Whooaaaa hang on there, don't pin this chasers that have worked up a "professional" look. Some of it is from yahoo locals or people just passing by that are recording something cool to hopefully make all their friends and family proud to have their name read aloud on national news.
 
Maybe some of it ends up on "dougnormal"s channel next to his cat videos but it's my experience that a lot of this kind of footage ends up posted on YouTube accounts with names like "SuperUltraMegaTwisterChasers" with COPYRIGHT NOT FOR FREE MEDIA USE graphics and watermarks embedded all over them. It at least suggests they're not random normal people who happened to be out running errands in their own town and stumbled upon a tornado.
 
Not so sure I agree that branding is responsible for chaser convergence. I haven't been in any high-density convergence events, but photo and video I've seen doesn't seem to show a whole lot of cars with sponsor logos all over them. I can think of a number of other factors that surely have a more substantial effect.

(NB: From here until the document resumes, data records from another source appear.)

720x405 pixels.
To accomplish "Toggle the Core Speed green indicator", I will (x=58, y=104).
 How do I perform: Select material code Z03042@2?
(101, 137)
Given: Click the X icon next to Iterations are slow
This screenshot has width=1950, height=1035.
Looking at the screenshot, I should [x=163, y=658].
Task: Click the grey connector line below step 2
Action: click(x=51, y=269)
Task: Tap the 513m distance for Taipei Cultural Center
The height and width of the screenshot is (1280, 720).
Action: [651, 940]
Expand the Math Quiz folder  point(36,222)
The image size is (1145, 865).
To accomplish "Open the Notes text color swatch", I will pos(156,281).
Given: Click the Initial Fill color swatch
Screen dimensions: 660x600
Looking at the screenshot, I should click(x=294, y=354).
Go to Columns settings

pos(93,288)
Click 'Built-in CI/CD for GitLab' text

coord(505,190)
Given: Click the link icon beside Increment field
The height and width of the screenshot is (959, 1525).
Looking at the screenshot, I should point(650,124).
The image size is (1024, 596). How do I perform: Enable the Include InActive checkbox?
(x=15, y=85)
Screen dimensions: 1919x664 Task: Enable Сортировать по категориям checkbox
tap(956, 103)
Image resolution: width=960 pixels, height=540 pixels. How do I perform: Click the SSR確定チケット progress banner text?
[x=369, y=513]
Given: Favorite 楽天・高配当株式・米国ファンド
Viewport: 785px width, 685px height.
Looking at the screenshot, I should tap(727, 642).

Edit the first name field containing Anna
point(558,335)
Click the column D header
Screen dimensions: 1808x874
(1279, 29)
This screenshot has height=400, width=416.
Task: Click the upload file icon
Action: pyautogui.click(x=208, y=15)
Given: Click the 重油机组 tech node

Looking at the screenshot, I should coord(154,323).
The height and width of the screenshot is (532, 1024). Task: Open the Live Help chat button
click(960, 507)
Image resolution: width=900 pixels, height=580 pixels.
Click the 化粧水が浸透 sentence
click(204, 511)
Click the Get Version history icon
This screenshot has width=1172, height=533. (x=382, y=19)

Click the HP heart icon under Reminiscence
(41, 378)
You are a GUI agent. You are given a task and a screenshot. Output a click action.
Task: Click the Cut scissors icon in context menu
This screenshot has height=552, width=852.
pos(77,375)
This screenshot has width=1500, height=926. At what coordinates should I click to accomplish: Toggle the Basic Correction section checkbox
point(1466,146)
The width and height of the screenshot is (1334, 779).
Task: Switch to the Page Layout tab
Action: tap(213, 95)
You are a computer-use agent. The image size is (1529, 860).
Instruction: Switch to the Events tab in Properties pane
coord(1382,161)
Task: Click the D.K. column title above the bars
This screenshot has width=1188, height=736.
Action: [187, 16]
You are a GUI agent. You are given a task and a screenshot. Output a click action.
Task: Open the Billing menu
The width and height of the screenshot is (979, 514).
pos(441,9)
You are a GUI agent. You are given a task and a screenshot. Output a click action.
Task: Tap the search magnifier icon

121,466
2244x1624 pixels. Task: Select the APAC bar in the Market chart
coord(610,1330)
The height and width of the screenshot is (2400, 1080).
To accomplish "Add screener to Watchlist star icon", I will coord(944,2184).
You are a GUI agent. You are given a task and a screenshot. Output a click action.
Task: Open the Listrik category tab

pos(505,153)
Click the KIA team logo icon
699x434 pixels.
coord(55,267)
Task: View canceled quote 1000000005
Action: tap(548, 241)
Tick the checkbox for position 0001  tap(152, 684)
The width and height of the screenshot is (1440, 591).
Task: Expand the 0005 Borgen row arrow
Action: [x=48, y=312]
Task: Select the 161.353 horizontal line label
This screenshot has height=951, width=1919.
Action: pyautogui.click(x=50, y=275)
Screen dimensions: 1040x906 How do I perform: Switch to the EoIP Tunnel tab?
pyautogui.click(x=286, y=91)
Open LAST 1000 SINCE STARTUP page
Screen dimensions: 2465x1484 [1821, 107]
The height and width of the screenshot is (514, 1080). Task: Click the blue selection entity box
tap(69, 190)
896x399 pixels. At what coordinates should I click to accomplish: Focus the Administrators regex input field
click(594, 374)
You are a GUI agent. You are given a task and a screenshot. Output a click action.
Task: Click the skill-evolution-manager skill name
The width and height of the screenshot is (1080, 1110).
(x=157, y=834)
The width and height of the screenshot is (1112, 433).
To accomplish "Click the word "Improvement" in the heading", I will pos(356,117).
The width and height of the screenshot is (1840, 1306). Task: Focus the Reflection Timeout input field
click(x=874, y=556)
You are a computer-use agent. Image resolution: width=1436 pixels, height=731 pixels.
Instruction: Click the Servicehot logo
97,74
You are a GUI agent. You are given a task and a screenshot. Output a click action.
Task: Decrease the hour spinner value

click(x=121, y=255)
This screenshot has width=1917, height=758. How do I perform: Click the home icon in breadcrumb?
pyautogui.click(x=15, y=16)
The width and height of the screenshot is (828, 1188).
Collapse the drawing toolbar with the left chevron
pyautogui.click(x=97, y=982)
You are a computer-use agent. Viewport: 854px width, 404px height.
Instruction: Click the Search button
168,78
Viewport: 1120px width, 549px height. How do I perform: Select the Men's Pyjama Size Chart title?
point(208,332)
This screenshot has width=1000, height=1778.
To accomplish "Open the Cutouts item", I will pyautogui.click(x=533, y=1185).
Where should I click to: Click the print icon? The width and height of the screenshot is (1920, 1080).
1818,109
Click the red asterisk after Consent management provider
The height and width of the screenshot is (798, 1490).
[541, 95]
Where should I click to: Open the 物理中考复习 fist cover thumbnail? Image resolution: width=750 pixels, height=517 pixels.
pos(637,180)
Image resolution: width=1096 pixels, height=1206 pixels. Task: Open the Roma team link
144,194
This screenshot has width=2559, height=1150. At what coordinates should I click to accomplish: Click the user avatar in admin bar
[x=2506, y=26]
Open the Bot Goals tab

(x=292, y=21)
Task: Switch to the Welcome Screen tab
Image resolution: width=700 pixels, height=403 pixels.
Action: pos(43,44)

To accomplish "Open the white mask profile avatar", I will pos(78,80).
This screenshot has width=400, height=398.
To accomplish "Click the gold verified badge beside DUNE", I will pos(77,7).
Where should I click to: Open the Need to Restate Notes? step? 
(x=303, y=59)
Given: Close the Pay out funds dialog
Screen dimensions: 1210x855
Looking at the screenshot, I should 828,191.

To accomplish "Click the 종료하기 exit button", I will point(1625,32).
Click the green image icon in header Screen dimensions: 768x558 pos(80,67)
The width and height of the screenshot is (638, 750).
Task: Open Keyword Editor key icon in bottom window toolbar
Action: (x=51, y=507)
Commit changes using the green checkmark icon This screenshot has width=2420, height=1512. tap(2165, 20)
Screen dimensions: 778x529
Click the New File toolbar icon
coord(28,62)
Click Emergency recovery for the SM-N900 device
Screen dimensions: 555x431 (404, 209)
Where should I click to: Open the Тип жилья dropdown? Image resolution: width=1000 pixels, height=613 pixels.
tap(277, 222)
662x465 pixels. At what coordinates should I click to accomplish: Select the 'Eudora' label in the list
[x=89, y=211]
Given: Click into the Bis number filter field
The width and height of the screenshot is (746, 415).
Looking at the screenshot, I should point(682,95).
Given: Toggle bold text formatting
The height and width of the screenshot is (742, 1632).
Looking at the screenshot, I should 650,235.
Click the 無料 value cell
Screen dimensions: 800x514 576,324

I may not have been clear in my post, but I was suggesting that posting locations via streaming, twitter, GPS, etc. is probably partly to blame for the convergence, not the branding or sponsors themselves. For example, we know many of the local chasers or the general public follows other chasers via cell phone or twitter or whatever. Those with sponsors often have streams or GPS constantly published.

I also want to be clear that I am not passing some blanket judgement either on those who choose to have sponsors, or those who want to take a risk to get the shot. There is nothing wrong with those things in basic concept - its when they get out of control or cause issues for others that I start to have a problem.
 
I may not have been clear in my post, but I was suggesting that posting locations via streaming, twitter, GPS, etc. is probably partly to blame for the convergence, not the branding or sponsors themselves. For example, we know many of the local chasers or the general public follows other chasers via cell phone or twitter or whatever. Those with sponsors often have streams or GPS constantly published.

Now this I can agree with - more so the live GPS than the streaming video. The live GPS seems to me to have very little practical function outside of helping groupies see where all the chasers are so they can come play too. It doubtless plays a large part in convergence. Not the only one certainly, but a great big one.
 
Personally, if I ever got to a point where sponsorship was a possibility....frankly, I'd still turn it down. Fact of the matter is, I don't want to be pressured into making rash judgement calls to please a sponsor.

Plus, I like going incognito. My gold Dodge pickup blends in with a dumpster fairly nicely, and that's just how I like it.

Bottom line, my truck, my money, my time, MY rules.

Tim
 
The live GPS seems to me to have very little practical function outside of helping groupies see where all the chasers are so they can come play too. It doubtless plays a large part in convergence. Not the only one certainly, but a great big one.

Don't be so quick to judge the GPS tracking. When my primary duty is scouring the area for severe weather reports and not as the warning meteorologist, I will check Spotter Network positions, call chasers (if their contact info is available), and asked what they are seeing, especially if they're someone I knew. I'm sure I'm not the only NWS met that has done this.